When you see employees chit chatting around the water cooler, it’s cause to celebrate. Work relationships have a big impact on employees’ happiness levels. In one survey, 89% of workers said positive work relationships mattered to their overall quality of life.

Moreover, it may boost a company’s bottom line when employees socialize at work. In a Gallup poll, women who had a best friend at work were 63% more likely to be engaged at work compared to those who didn’t. That’s important because companies with high employee engagement report 22% higher productivity.

Employees who have friends at work are more likely to love their companies, to trust the leadership of their companies, and to stay at their jobs. When a major bank began scheduling call-center employees’ breaks together so they could socialize, the workers’ productivity jumped by 25%.
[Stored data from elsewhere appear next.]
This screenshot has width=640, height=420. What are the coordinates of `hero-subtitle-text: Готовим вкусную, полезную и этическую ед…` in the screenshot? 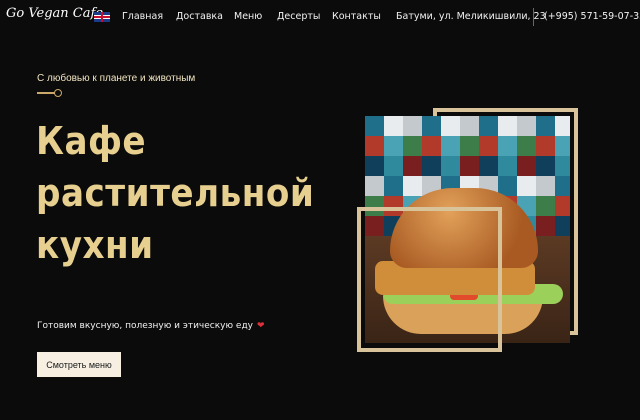 It's located at (146, 326).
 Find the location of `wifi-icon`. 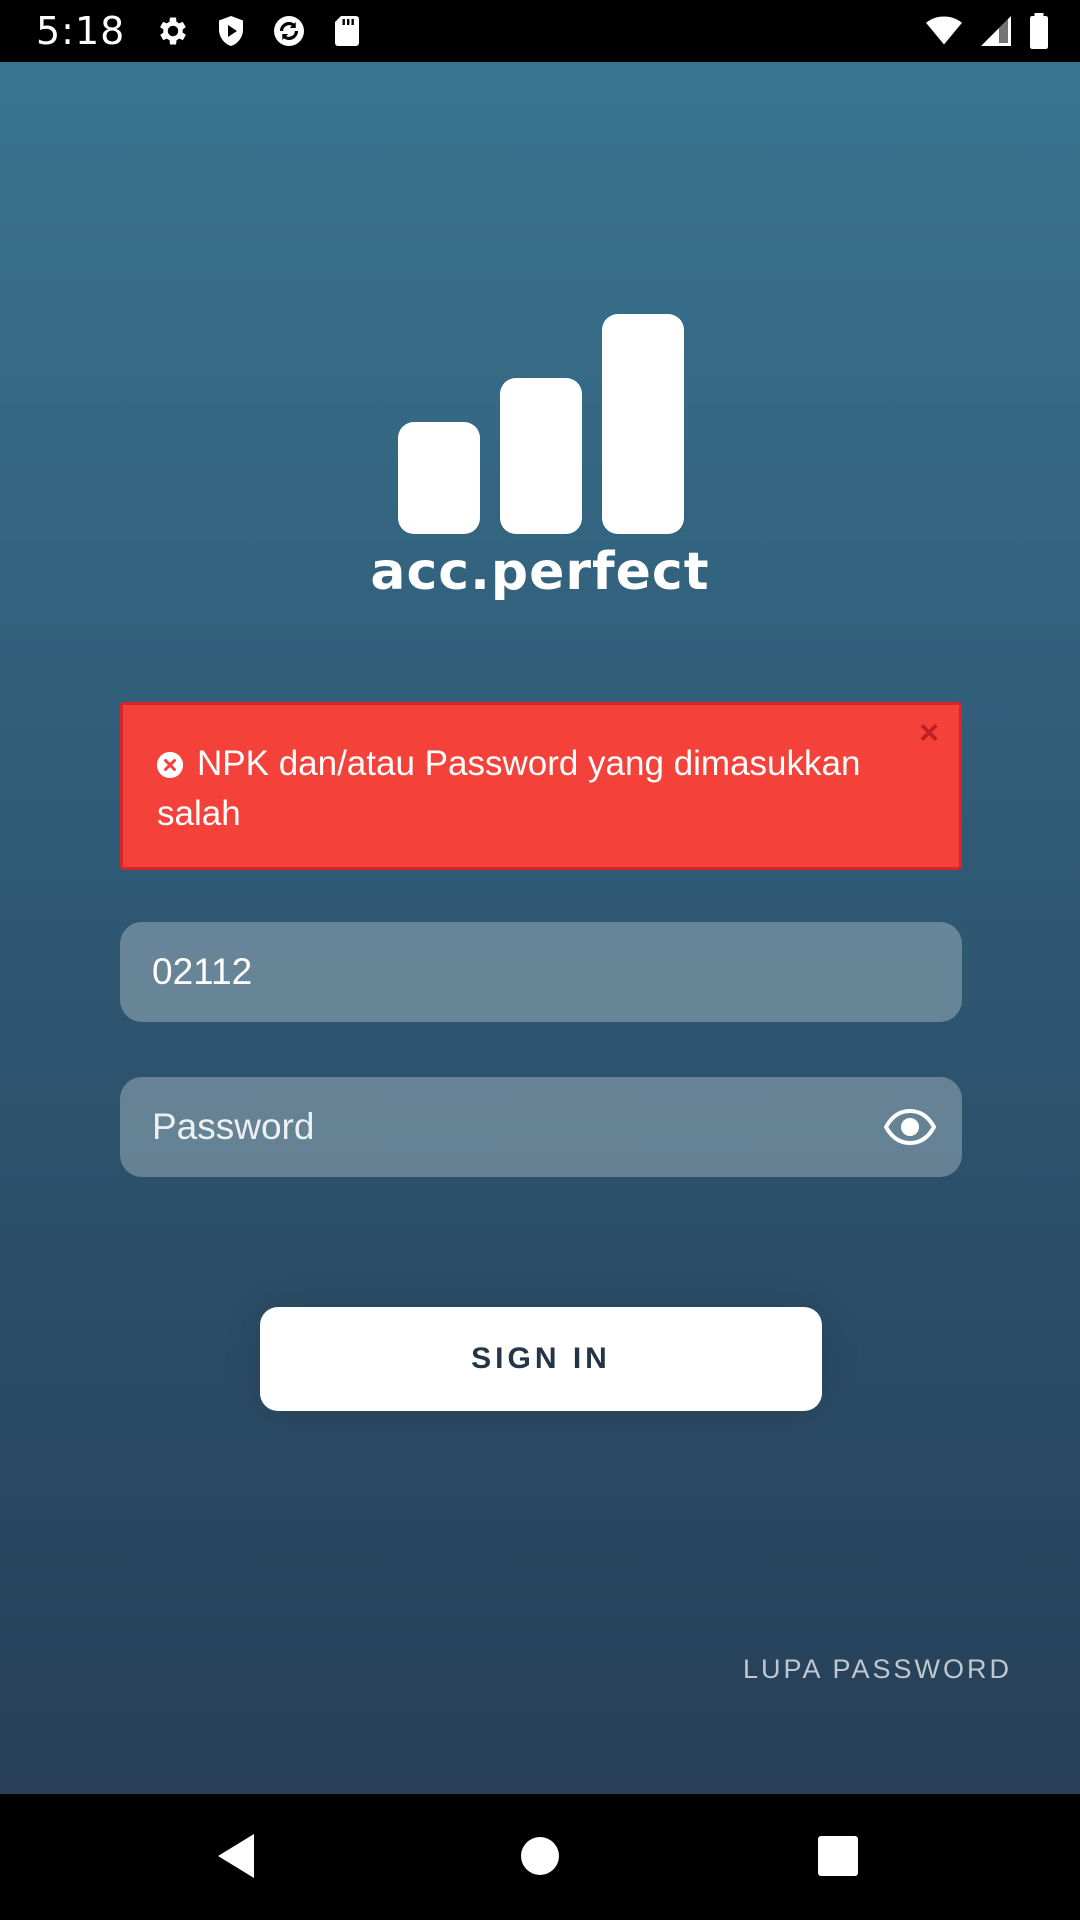

wifi-icon is located at coordinates (944, 30).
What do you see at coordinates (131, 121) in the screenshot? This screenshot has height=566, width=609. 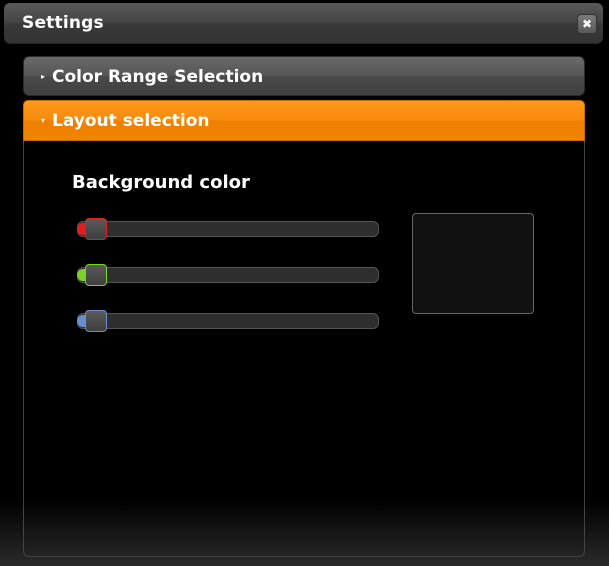 I see `accordion-label-layout: Layout selection` at bounding box center [131, 121].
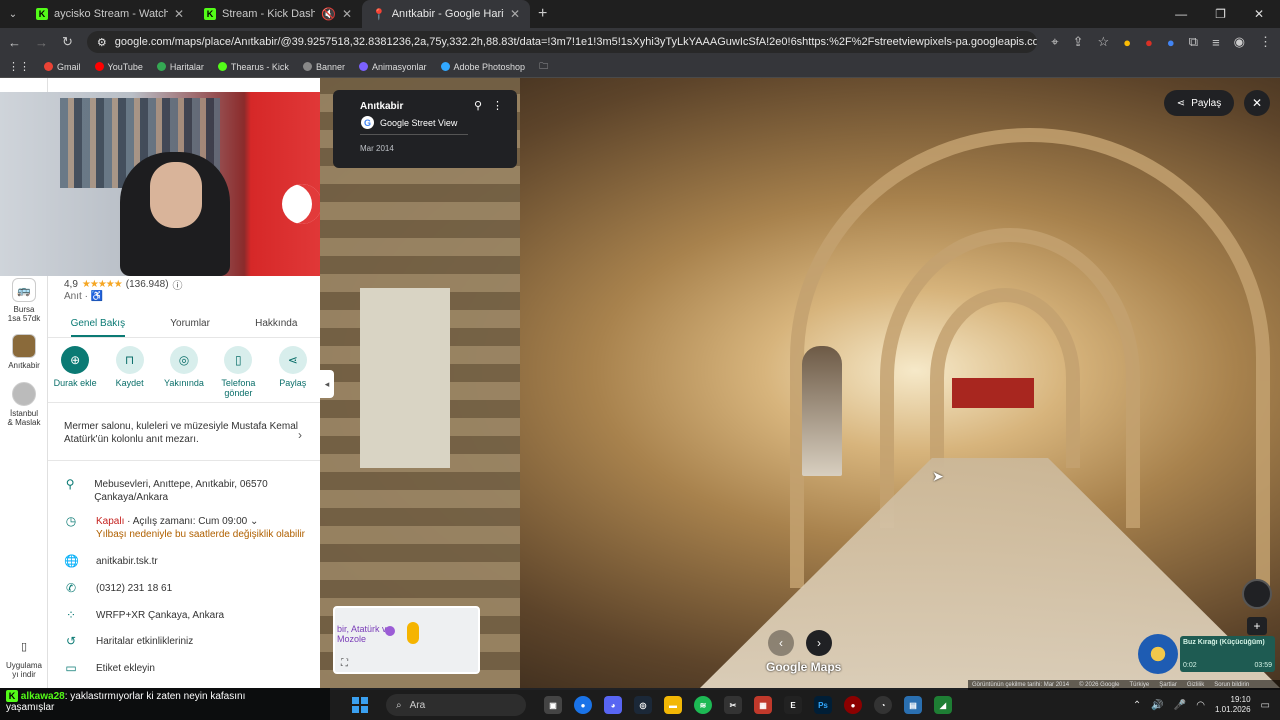 The image size is (1280, 720). What do you see at coordinates (1140, 685) in the screenshot?
I see `footer-country: Türkiye` at bounding box center [1140, 685].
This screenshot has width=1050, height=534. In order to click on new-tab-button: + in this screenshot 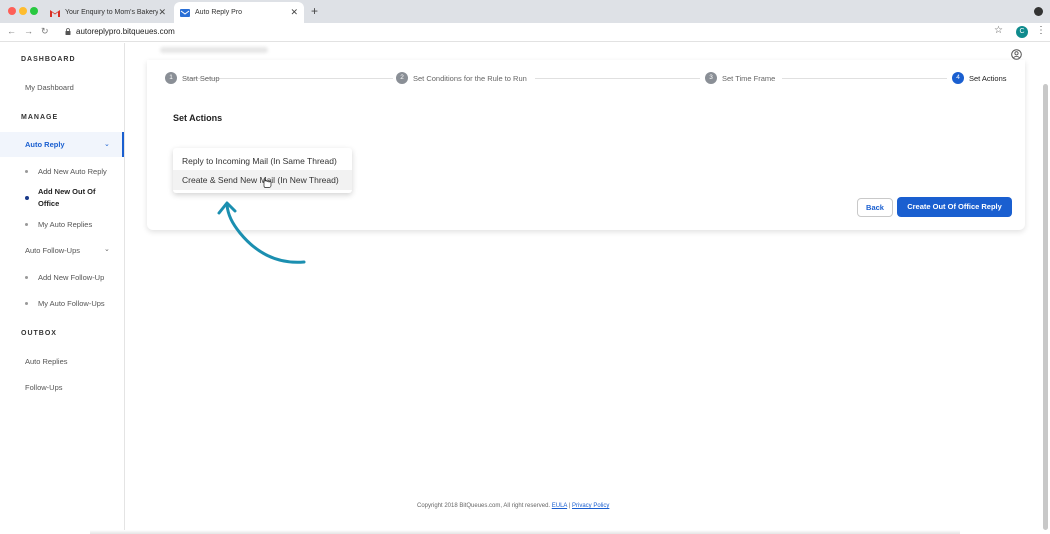, I will do `click(314, 11)`.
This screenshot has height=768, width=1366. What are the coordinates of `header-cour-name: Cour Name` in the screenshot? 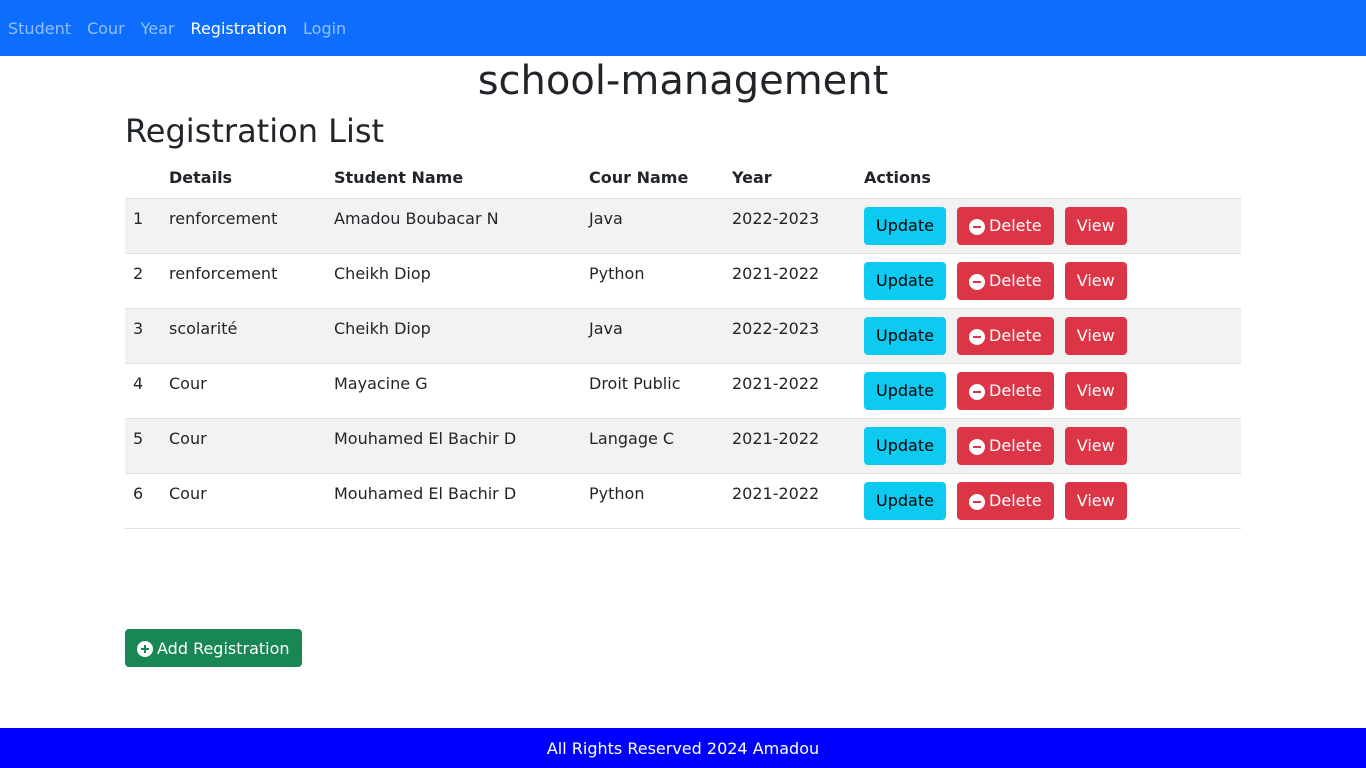 It's located at (652, 178).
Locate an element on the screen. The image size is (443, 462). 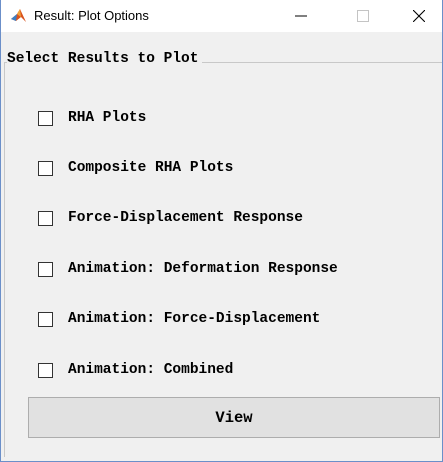
minimize-icon is located at coordinates (301, 16).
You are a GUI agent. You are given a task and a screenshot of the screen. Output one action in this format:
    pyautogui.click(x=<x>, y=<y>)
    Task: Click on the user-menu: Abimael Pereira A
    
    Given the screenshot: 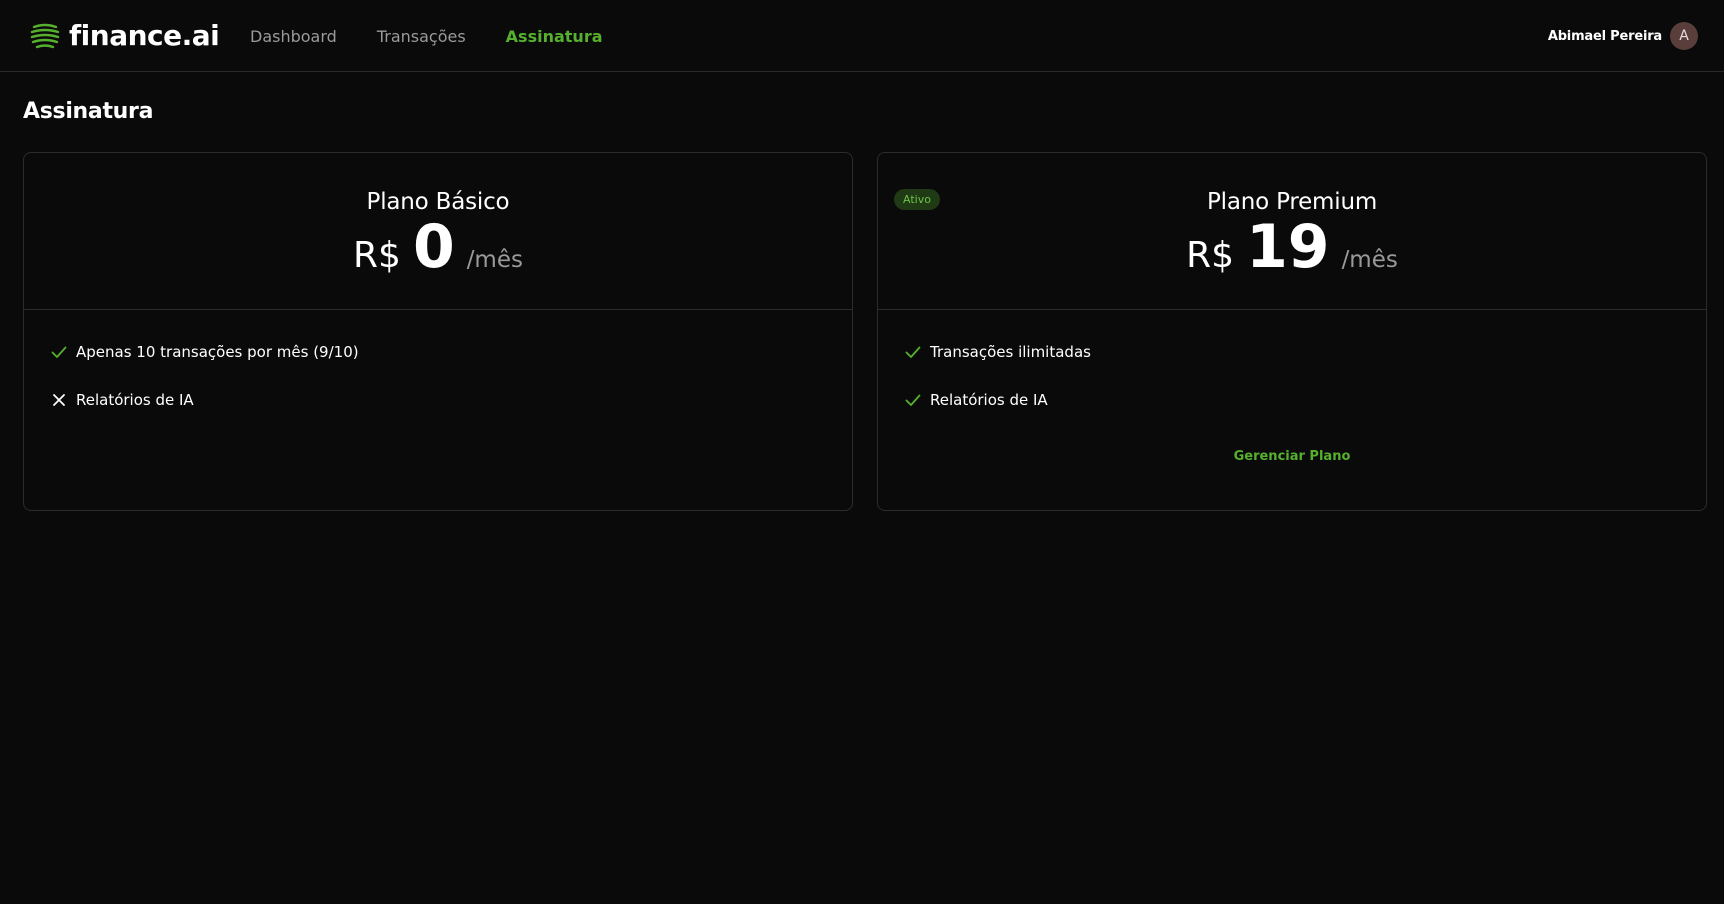 What is the action you would take?
    pyautogui.click(x=1623, y=36)
    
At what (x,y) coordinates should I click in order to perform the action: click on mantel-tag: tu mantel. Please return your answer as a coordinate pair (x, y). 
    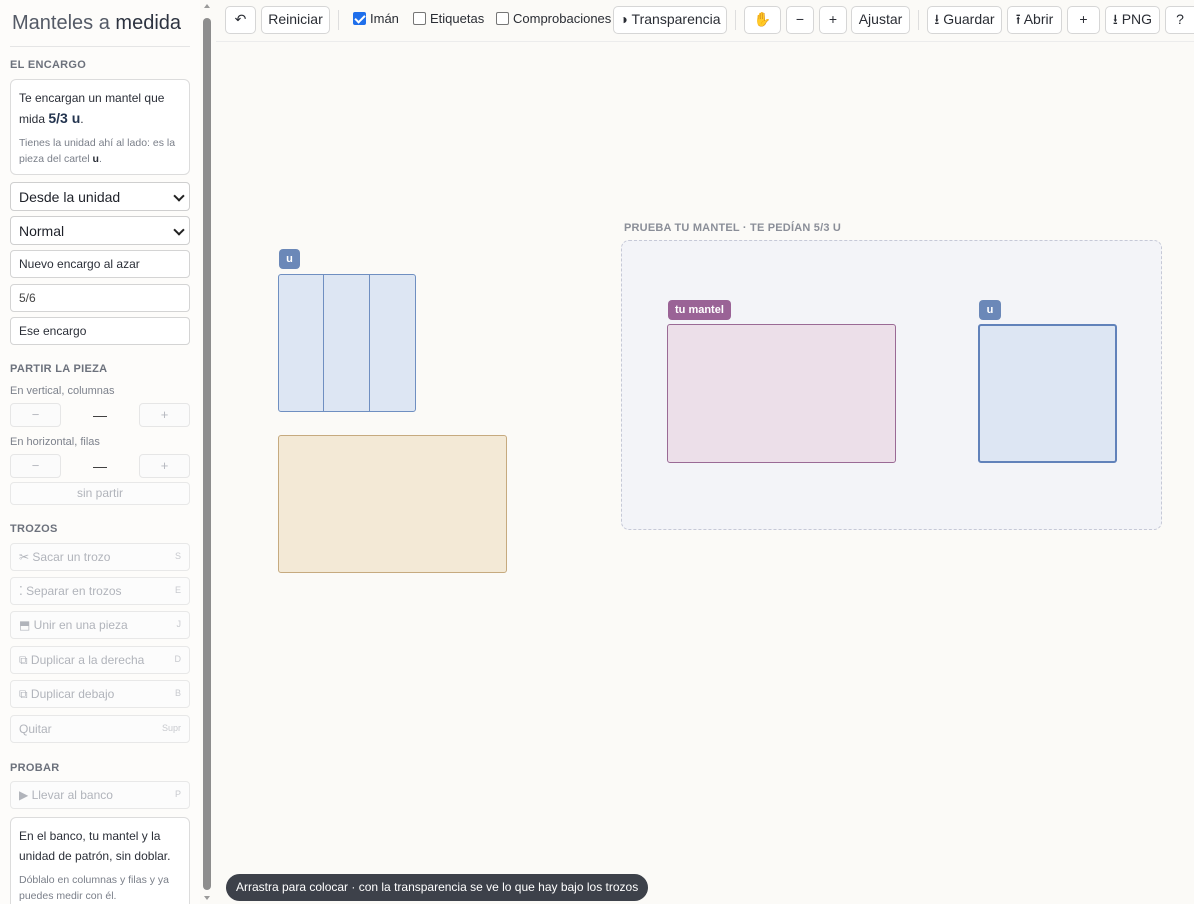
    Looking at the image, I should click on (700, 310).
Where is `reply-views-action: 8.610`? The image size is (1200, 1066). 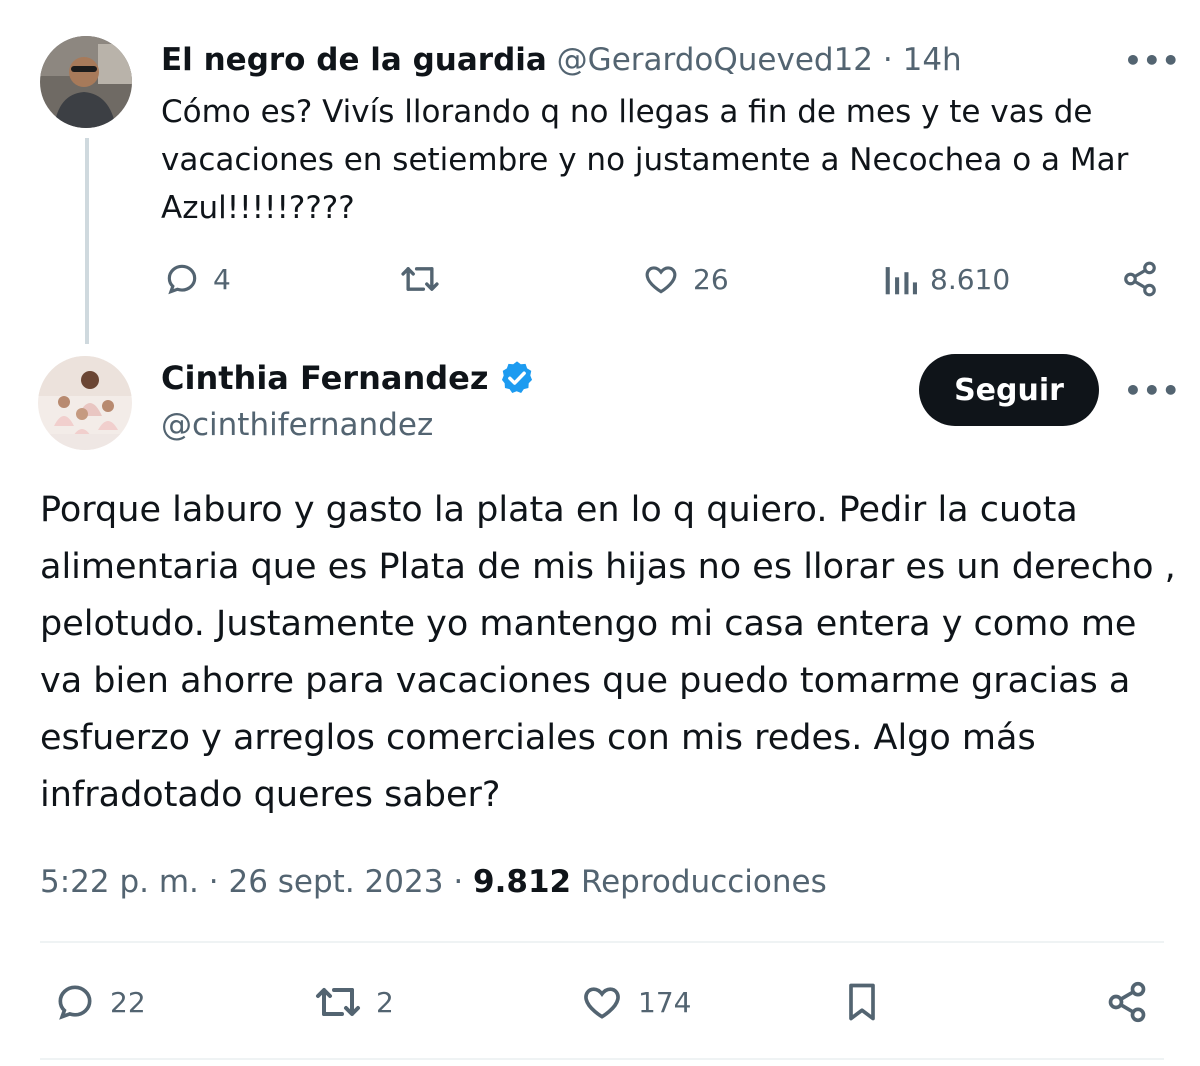 reply-views-action: 8.610 is located at coordinates (947, 279).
Even socializing online during breaks may improve employees’ job performance. In one study, when workers were allowed to use social media during a 10-minute break, they were 40% more productive for the rest of the day than workers who were not given a break, and 16% more productive than those who were given a break without access to the internet.

Refueling for Better Concentration

Breaks not only give workers a chance to catch up with each other, they provide an opportunity for workers to nourish their bodies and brains. Unfortunately, most Americans don’t eat a nutritious lunch every day. Only 19% of American workers take a regular lunch break. And more than half (62%) of professionals typically eat at their desks.

Skipping lunch can lead to fatigue, drowsiness, shortened attention span, and a slower speed of processing information. Proper nutrition can have a huge impact on productivity, especially if workers are undernourished. When San Pedro Diseños, a textile company in Guatemala City, provided their employees with breakfast and lunch, production jumped 70% and their annual earnings went up 20%.

Even in the U.S., where most workers eat adequate calories every day, encouraging workers to eat healthy meals may improve performance. In one study, physicians, who often skip breakfast and lunch, were provided with healthy meals as part of a wellness program. The doctors reported they were less irritable with patients and more alert when they ate during the day.

How to Encourage Your Employees to Take Breaks

Now that you understand the benefits of breaks, it’s time to encourage your employees to actually take them. More than a quarter (28%) of employees say they seldom, if ever, take any breaks at work. Here’s how to convince your employees to get up from their desks.

Conclusion

Human brains need periodic downtime to function optimally. And breaks give workers a chance to socialize and eat, both of which boost productivity and wellbeing. By encouraging your employees to take more breaks, you very well may see a boost in performance, decision-making, and collaboration.